Effects of standard and high doses of ivermectin on adult worms of Onchocerca volvulus: a randomised controlled trial

Affiliations
Clinical Trial

Effects of standard and high doses of ivermectin on adult worms of Onchocerca volvulus: a randomised controlled trial

Jacques Gardon et al. Lancet. .

Abstract

Background: At present, control of onchocerciasis depends almost entirely on yearly treatments with 150 microg/kg ivermectin. We aimed to compare the effect of higher doses, more frequent doses, or both with the standard regimen on adult Onchocerca volvulus.
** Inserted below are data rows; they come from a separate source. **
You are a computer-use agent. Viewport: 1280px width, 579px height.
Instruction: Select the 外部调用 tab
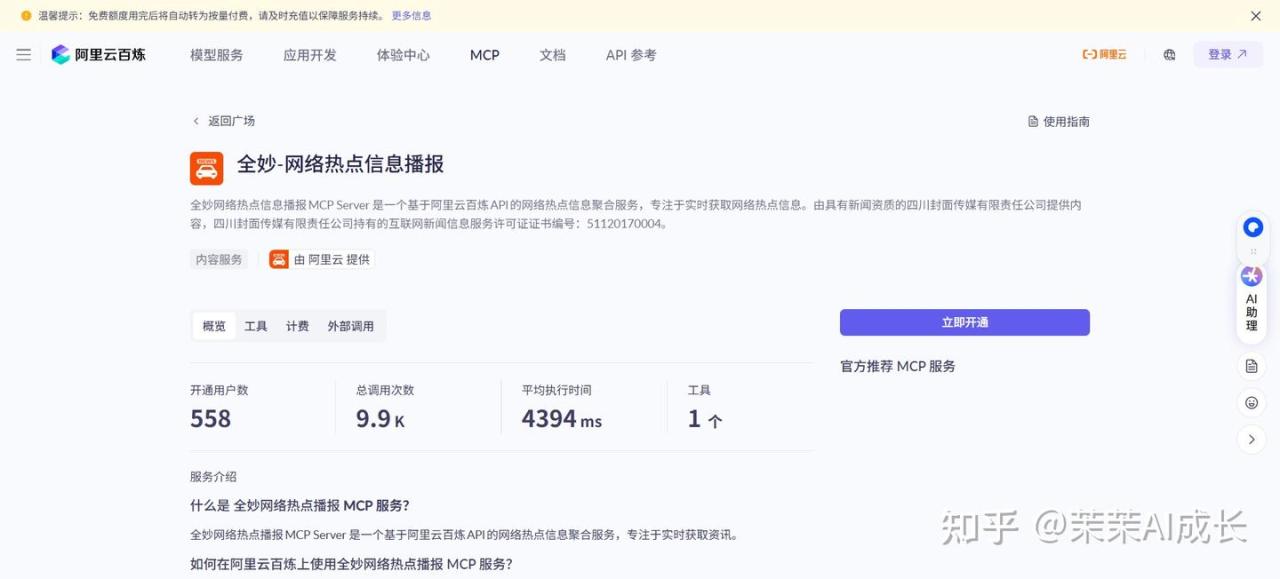350,326
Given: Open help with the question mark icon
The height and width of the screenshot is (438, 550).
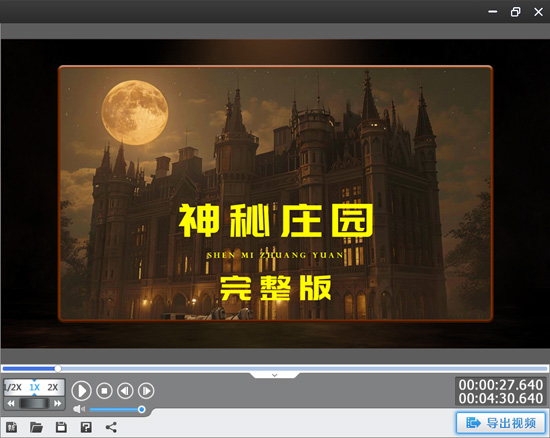Looking at the screenshot, I should 86,427.
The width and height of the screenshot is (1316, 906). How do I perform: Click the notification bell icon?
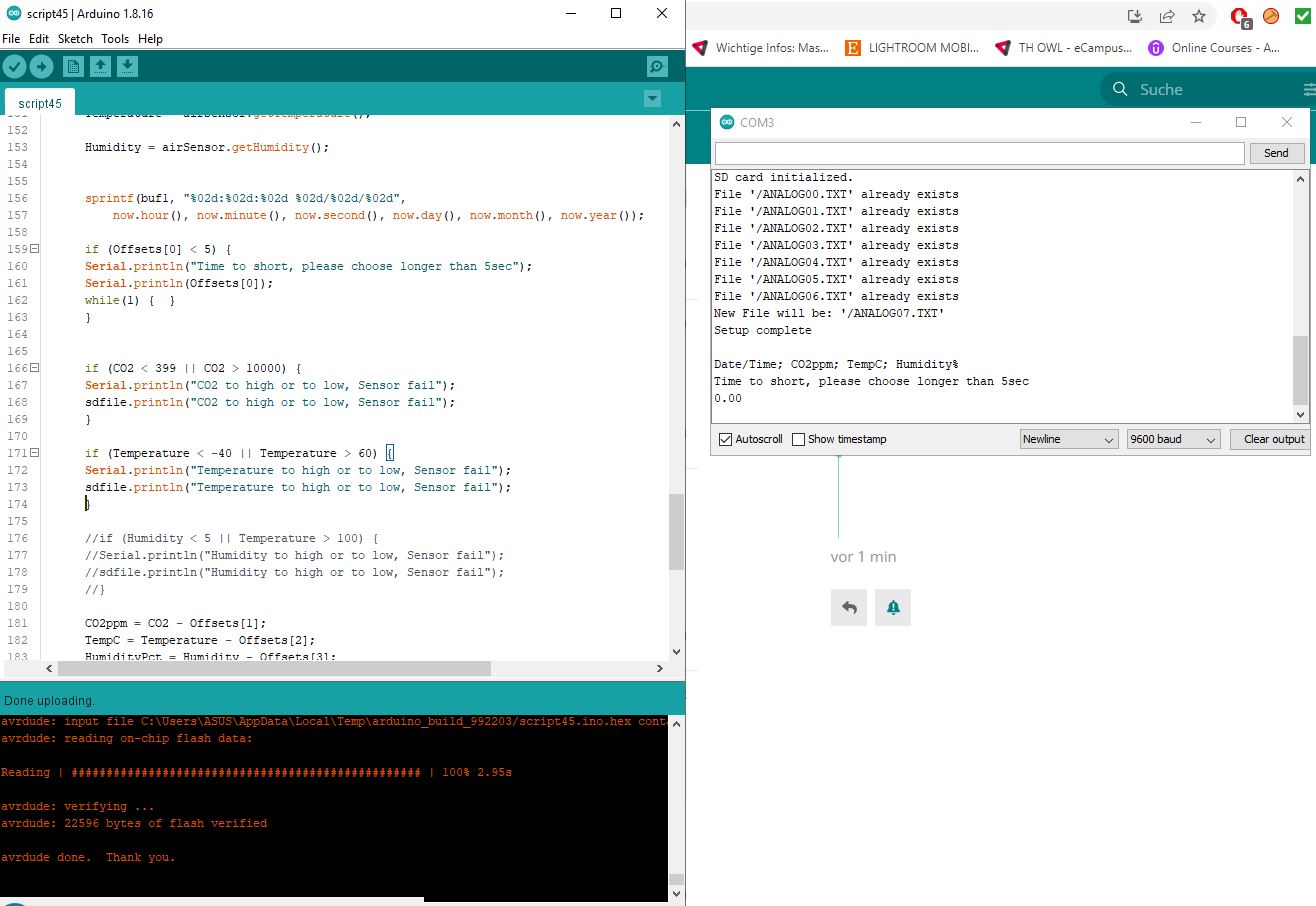click(x=891, y=607)
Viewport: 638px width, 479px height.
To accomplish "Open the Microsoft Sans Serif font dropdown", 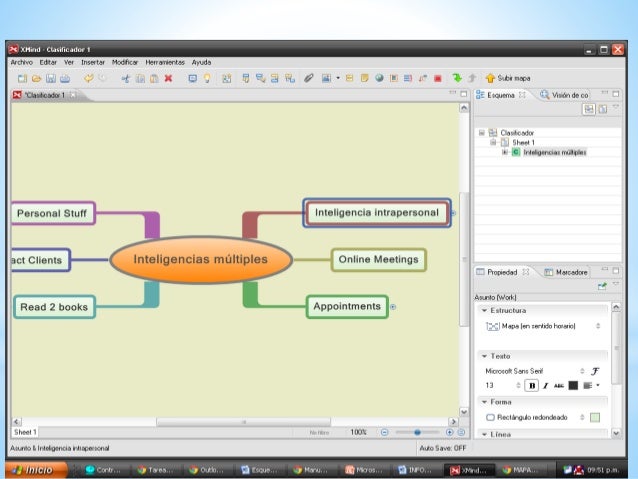I will (x=531, y=370).
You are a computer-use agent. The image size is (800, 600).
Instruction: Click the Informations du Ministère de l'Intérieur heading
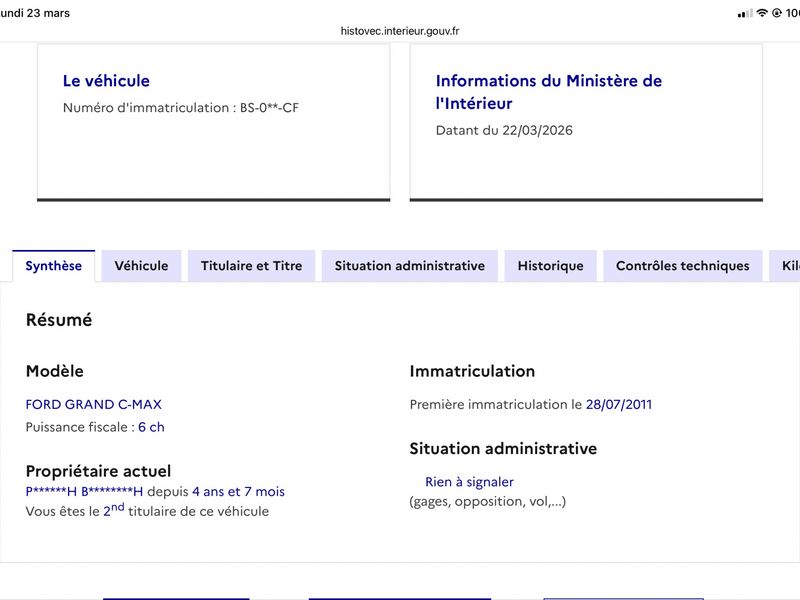pos(548,92)
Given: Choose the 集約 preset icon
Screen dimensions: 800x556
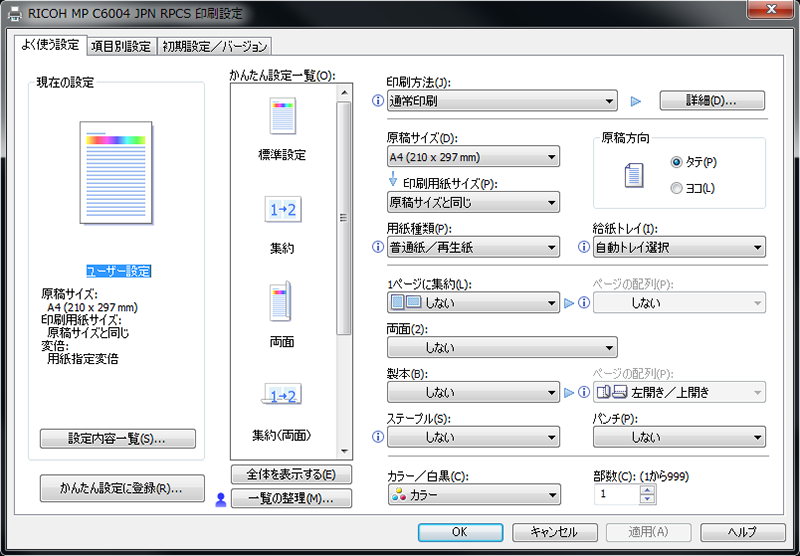Looking at the screenshot, I should coord(282,210).
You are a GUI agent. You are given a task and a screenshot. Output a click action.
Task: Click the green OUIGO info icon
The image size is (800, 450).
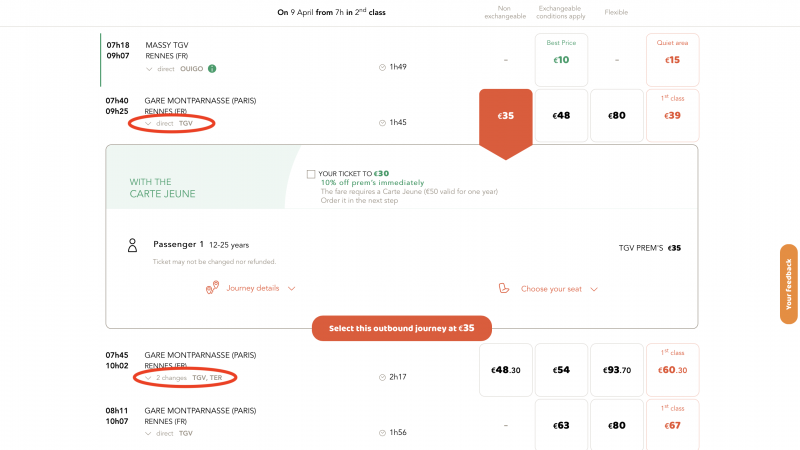coord(212,68)
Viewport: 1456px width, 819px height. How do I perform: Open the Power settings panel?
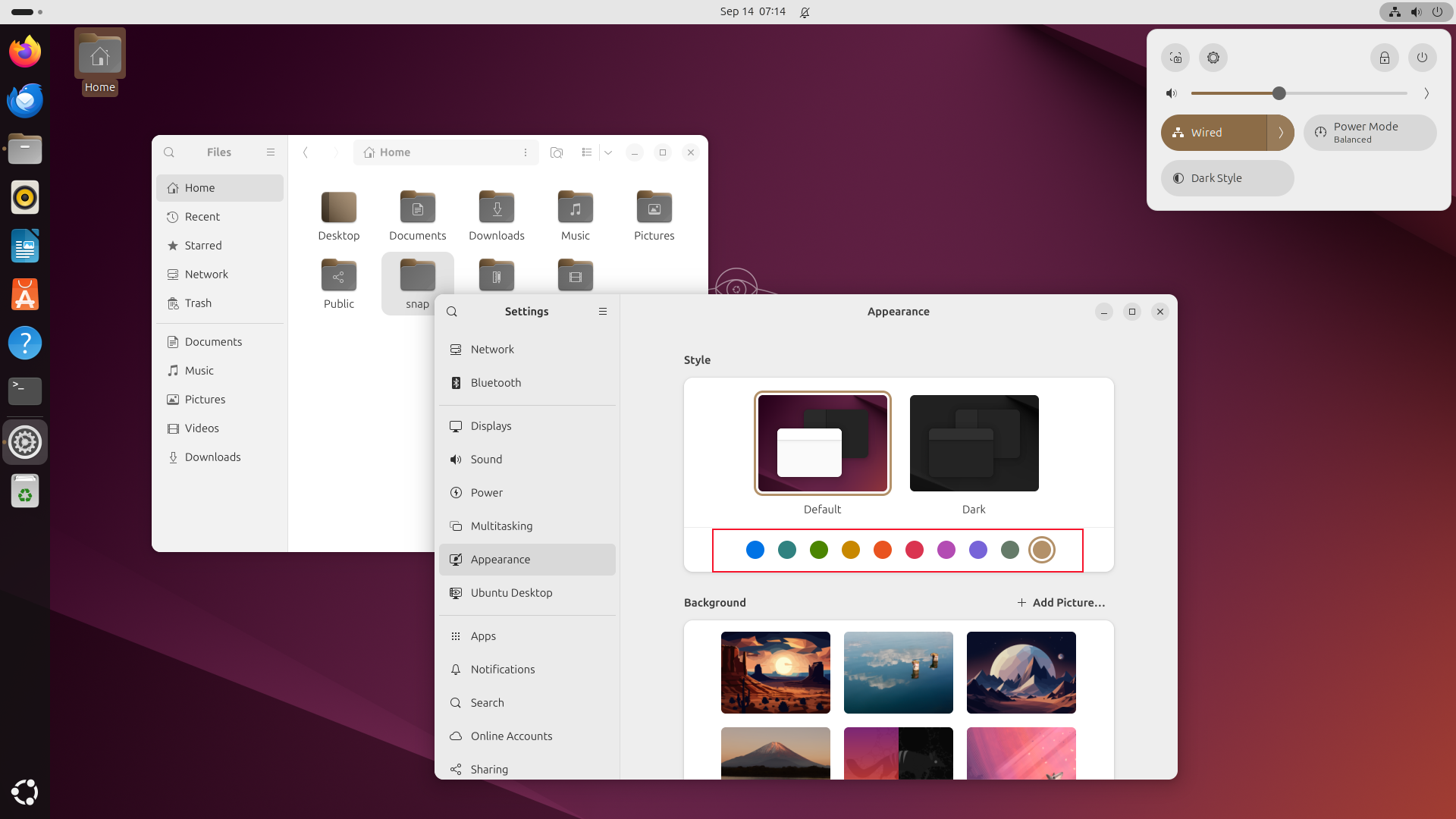tap(487, 492)
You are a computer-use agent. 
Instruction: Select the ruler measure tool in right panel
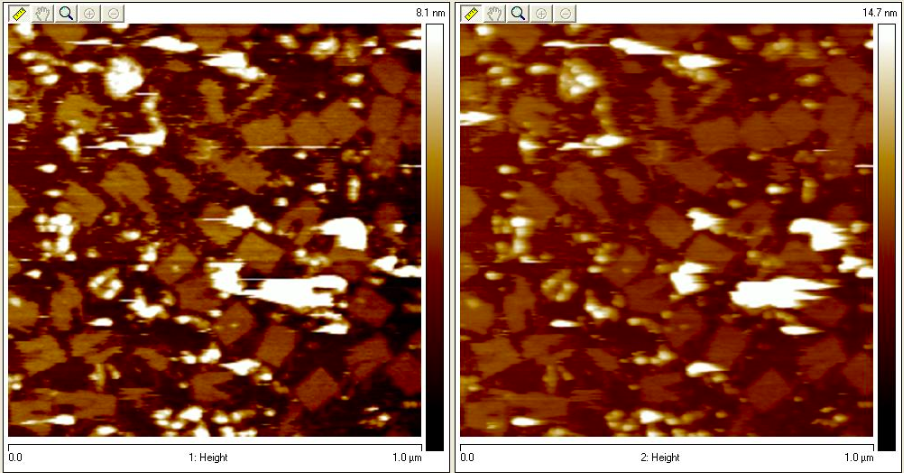point(470,13)
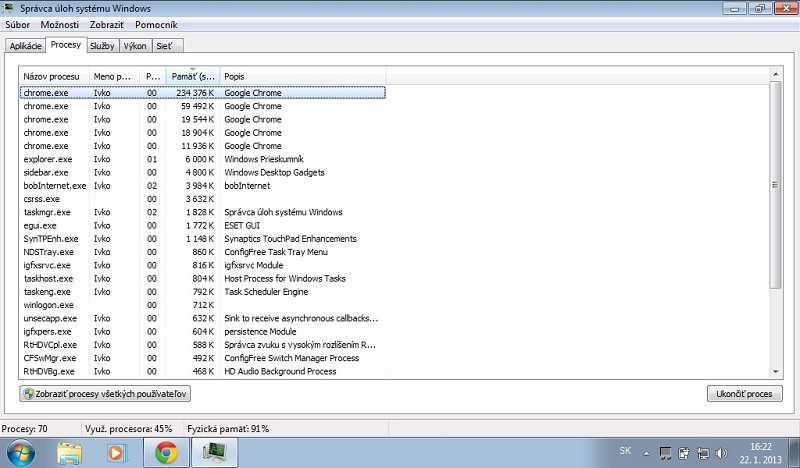
Task: Click the SK keyboard language indicator
Action: (625, 452)
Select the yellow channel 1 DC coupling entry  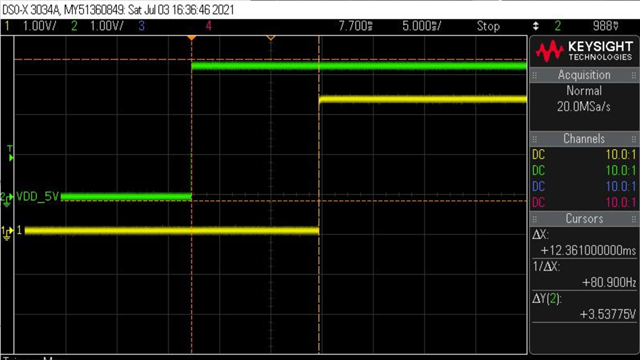(584, 155)
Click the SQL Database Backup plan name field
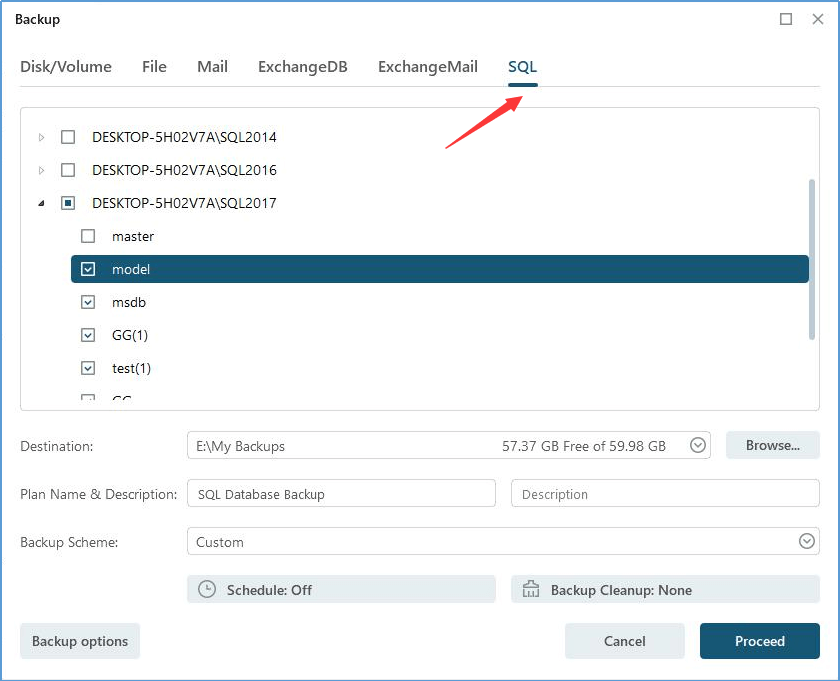Viewport: 840px width, 681px height. pyautogui.click(x=341, y=493)
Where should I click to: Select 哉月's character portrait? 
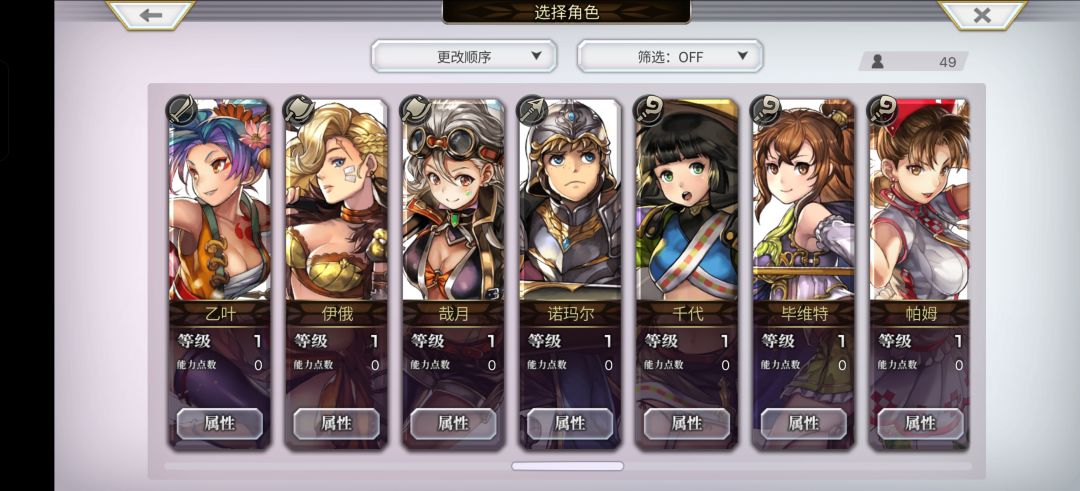453,200
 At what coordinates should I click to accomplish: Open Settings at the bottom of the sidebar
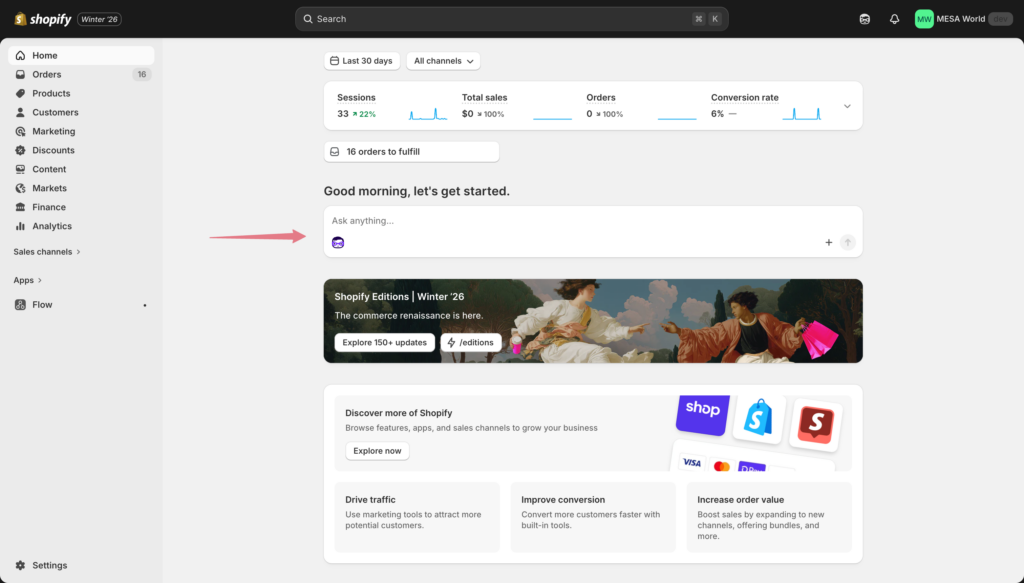50,565
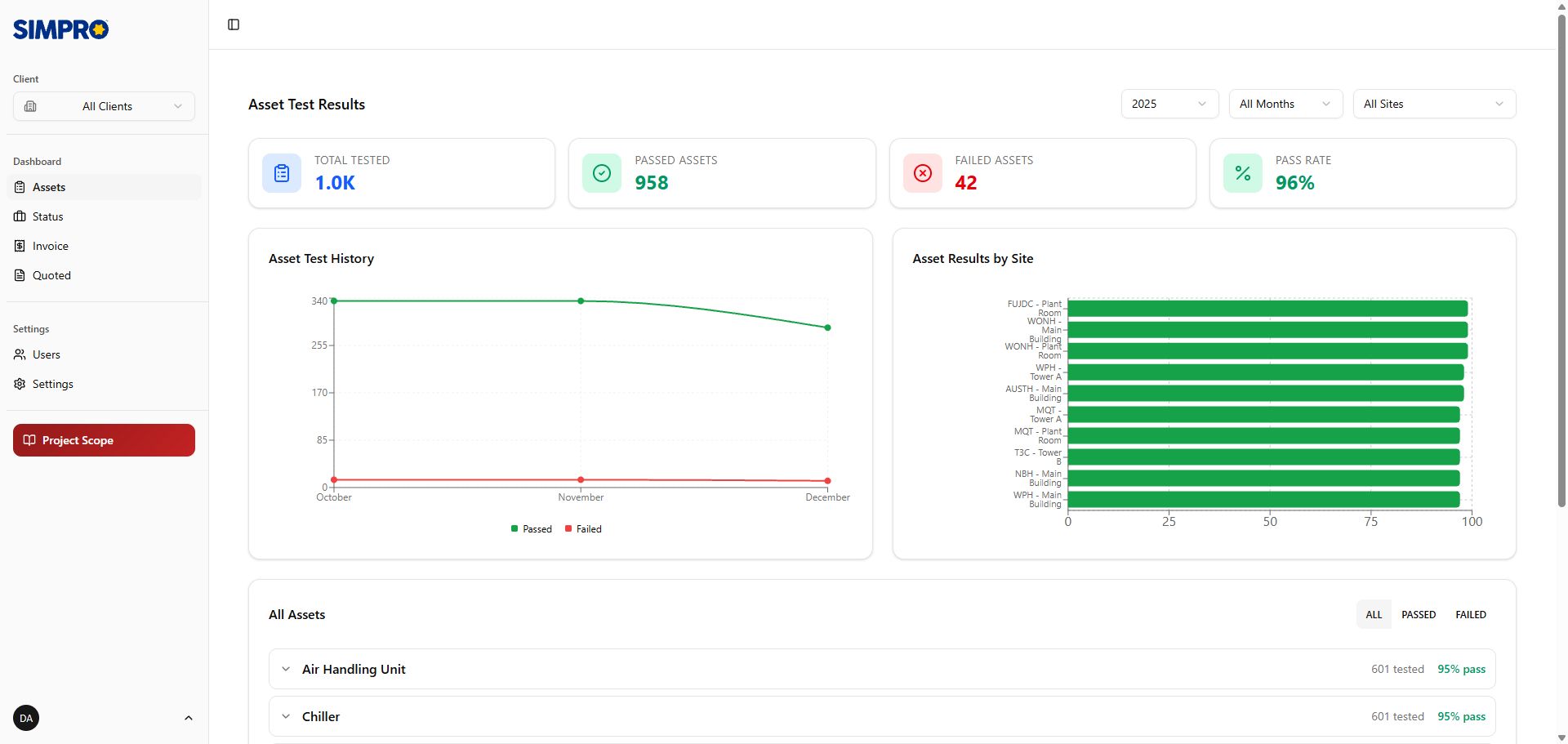Filter asset list by FAILED
The image size is (1568, 744).
1470,615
Methods: We randomly allocated 657 patients who had onchocerciasis to 150 microg/kg ivermectin yearly (reference group), 150 microg/kg every 3 months, 400 then 800 microg/kg yearly, or 400 then 800 microg/kg every 3 months. We took skin snip samples from every patient before, and 3 years and 4 years after the first dose, and, at the same time excised one subcutaneous O volvulus nodule, which was examined histologically. The primary outcome was the vital status of the female worms. Analysis was done per protocol.

Findings: We obtained nodules from 511 patients. After 3 years of treatment, more female worms had died in the groups treated every 3 months than in the reference group (odds ratio=1.84 [95% CI 1.23-2.75], p=0.003 for 150 microg/kg; and 2.17 [1.42-3.31], p<0.001 for high doses). Female worms were also less fertile in these groups than in the reference group (0.24 [0.14-0.43], p<0.0001; and 0.14 [0.06-0.29], p<0.0001, respectively). No difference was recorded between groups treated yearly (p=0.83 for the proportion of dead females). Unexpected side-effects consisted of mild, temporary, subjective visual changes in patients on high-dose regimens.

Interpretation: Treatment with 3-monthly ivermectin could greatly reduce the number of female worms and acute itching and skin lesions; lower transmission of O volvulus; and change the duration of control programmes.